Serum testing for antibodies is done for the following reasons:
• Can confirm acute infection with measles using IgM and IgG serial testing
• Can confirm seroconversion after vaccination using IgG testing
• IgM and IgG cerebrospinal fluid (CSF) testing to identify subacute sclerosing panencephalitis, which may occur years after the original infection using IgG testing
• Nasopharyngeal and blood cultures—most sensitive if collected during prodrome up to 1 to 2 days after onset of rash
• Virus can be isolated from urine culture up to 1 week or more after onset of rash
Chapter Highlights
• Acquired rubella (German or 3-day measles) is caused by an enveloped, single-stranded RNA virus of the Togaviridae family. It is endemic to human beings, highly contagious, and transmitted through respiratory secretions.

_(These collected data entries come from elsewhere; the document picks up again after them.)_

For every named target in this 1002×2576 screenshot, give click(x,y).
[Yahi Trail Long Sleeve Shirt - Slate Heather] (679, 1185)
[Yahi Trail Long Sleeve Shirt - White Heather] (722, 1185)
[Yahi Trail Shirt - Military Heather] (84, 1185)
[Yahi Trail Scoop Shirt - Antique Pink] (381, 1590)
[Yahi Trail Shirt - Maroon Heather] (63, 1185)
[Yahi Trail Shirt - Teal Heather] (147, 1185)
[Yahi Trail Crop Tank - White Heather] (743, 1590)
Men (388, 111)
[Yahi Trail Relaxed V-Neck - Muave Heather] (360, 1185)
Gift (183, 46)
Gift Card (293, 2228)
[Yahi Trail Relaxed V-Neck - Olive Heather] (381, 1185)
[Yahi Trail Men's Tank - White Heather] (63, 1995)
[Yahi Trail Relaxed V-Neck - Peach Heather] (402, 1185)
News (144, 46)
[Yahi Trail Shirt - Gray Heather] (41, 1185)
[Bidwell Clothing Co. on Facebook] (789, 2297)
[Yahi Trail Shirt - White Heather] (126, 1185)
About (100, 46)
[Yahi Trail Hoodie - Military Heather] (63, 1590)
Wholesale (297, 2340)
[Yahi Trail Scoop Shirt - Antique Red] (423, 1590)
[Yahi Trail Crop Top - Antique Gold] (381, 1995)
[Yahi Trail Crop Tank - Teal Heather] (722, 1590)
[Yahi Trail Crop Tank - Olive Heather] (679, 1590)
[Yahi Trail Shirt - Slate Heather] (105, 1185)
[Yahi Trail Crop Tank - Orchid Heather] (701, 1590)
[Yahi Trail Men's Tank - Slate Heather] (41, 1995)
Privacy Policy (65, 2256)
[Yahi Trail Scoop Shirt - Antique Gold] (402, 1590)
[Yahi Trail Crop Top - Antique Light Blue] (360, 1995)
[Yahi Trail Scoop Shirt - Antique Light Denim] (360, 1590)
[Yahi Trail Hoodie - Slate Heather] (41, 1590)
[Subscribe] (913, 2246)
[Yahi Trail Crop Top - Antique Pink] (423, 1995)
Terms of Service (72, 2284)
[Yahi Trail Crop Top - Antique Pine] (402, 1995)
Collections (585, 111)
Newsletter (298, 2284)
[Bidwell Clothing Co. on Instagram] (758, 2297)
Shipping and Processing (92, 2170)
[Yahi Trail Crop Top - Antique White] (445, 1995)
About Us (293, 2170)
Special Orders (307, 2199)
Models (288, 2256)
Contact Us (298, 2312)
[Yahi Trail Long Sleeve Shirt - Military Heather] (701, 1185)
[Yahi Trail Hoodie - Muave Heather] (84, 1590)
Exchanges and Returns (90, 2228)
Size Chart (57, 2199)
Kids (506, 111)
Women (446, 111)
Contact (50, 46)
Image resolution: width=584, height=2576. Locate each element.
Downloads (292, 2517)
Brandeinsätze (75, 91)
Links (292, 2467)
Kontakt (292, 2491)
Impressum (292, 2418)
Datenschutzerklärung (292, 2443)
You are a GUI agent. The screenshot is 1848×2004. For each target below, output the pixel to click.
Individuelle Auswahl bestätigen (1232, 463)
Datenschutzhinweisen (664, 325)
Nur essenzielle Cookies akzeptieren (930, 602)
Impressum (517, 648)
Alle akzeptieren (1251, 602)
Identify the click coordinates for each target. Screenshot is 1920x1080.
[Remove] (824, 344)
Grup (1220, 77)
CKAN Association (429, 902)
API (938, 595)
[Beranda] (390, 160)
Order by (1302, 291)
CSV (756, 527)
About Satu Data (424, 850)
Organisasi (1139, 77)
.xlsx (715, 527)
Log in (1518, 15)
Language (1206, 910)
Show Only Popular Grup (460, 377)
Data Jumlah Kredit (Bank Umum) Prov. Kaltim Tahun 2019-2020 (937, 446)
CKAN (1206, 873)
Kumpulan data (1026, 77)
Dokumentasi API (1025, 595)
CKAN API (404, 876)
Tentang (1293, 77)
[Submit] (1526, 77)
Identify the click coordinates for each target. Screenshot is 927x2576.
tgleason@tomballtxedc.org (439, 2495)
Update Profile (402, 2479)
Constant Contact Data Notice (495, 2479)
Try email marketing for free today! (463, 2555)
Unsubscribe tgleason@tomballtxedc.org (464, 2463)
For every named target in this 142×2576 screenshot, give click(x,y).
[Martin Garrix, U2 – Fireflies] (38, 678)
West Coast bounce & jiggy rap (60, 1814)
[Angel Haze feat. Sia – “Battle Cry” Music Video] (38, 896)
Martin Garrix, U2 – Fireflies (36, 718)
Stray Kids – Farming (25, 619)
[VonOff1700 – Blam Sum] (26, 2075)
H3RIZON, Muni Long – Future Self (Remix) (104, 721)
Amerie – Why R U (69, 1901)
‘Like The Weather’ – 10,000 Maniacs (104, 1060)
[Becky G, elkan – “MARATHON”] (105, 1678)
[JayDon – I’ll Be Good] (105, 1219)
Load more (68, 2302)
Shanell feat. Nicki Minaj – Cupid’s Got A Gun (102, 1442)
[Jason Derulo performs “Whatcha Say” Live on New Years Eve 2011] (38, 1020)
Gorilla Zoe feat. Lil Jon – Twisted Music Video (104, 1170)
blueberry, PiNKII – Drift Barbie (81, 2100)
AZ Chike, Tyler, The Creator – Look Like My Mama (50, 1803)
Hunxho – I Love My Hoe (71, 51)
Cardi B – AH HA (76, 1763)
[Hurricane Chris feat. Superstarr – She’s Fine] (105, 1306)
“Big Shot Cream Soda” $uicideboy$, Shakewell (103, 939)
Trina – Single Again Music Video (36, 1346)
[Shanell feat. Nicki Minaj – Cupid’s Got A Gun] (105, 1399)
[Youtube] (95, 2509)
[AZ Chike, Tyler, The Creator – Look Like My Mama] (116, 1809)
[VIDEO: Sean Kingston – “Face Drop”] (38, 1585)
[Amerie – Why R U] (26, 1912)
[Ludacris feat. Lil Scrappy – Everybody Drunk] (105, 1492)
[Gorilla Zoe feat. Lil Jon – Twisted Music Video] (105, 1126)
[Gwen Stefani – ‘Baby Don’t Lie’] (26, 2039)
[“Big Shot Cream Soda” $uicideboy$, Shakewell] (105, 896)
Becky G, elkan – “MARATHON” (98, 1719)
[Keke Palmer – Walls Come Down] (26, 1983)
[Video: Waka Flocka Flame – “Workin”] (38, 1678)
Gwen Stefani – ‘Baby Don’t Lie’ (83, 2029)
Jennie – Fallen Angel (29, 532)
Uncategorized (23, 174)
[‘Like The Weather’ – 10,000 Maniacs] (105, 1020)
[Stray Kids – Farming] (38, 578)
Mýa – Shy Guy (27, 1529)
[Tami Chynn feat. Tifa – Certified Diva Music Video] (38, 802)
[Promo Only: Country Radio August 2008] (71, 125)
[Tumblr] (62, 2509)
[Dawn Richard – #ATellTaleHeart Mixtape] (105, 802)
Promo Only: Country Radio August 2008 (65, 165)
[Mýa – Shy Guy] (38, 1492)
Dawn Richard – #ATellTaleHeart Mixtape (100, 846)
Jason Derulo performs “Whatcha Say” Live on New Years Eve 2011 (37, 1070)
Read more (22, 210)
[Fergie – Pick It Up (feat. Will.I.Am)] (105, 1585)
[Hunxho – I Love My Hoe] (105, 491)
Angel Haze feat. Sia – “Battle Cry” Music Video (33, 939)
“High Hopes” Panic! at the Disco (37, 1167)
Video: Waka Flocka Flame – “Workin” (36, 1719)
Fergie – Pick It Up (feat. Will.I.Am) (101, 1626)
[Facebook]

• Contracting rubella infection and vaccinating against rubella are the only ways to develop immunity.
• A diagnosis of acquired rubella is not based solely on clinical manifestations; signs and symptoms vary widely. Although usually mild and self-limiting, with rare complications in children and adults, rubella infections in pregnant women, especially in the first trimester, can result in fetal death or congenital rubella syndrome.
• In primary rubella infection, the appearance of IgG and IgM antibodies is associated with clinical signs and symptoms, when present. IgM antibodies are detectable a few days after onset of symptoms, reach peak levels at 7 to 10 days, and persist but decrease rapidly in concentration over the next 4 to 5 weeks, until no longer clinically detectable.
• IgM antibody in a single specimen suggests a recent rubella infection.
• An unequivocal increase in IgG antibody concentration between the acute and convalescent specimens suggests a recent primary infection or an anamnestic antibody response to rubella in an immune individual.
• Negative IgM and IgG test results indicate that the patient has never had rubella infection or been vaccinated. These patients are susceptible to infection. If no IgM is demonstrable but IgG is present in paired specimens, the patient is immune.
• IgM does not cross an intact placental barrier, so its demonstration in a single neonatal specimen is diagnostic of congenital rubella syndrome. Rubella infection can be confirmed serologically by IgM antibody testing for at least the first 6 months of life, especially when clinical evidence of congenital rubella is slow in emerging or has an uncertain origin.
• Laboratory confirmation of (rubeola) measles is made by the detection of measles-specific immunoglobulin M antibodies in serum, isolation of measles virus, or detection of measles virus RNA by nucleic acid amplification in an appropriate clinical specimen.